BRAINS!!! BRAINS!!! BRAINS!!!
When Return of The Living Dead came out in 1985, it was treading on hallowed ground. Die-hard fans of George Romero's films were aghast that someone dared to make another zombie film with "Living Dead" in the title that wasn't endorsed by the master. In fact, just 2 weeks later, Romero's own "Day of the Dead" was released as well, which only added to the confusion.
John Russo, who was Romero's partner in the original 1967 "Night of the Living Dead", was legally able to make "Living Dead" films on his own. He wrote the ROTLD script and it languished in pre-production limbo for years.
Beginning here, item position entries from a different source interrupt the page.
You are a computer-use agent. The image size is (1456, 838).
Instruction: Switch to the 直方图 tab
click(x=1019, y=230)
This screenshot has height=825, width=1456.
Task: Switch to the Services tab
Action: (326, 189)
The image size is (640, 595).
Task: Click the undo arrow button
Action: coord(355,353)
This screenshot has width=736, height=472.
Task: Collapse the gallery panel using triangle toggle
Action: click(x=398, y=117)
When "Alien" screenwriter Dan O'Banon got a hold of it, he felt it was stepping on Romero's legacy too much, and decided to rewrite the whole tale as a comedy, with fantastic results.
While Romero's zombies shuffled along at a mummy's pace and could be dispatched with a single gunshot to the brain, the zombies in ROTLD are nearly unstoppable, as the folks in the film discover that even cutting them into 30 pieces simply means you're going to have 30 angry pieces of zombie flop around and still try to get you.
Though HBO Video released the film on VHS in 1986, it quickly went out of print and has never been available in any format since. You can only imagine how thrilled I was to see that it's out not only on DVD at a budget price of $11.99, but that it was chock full of extra bells and whistles for the die hard fans, as well.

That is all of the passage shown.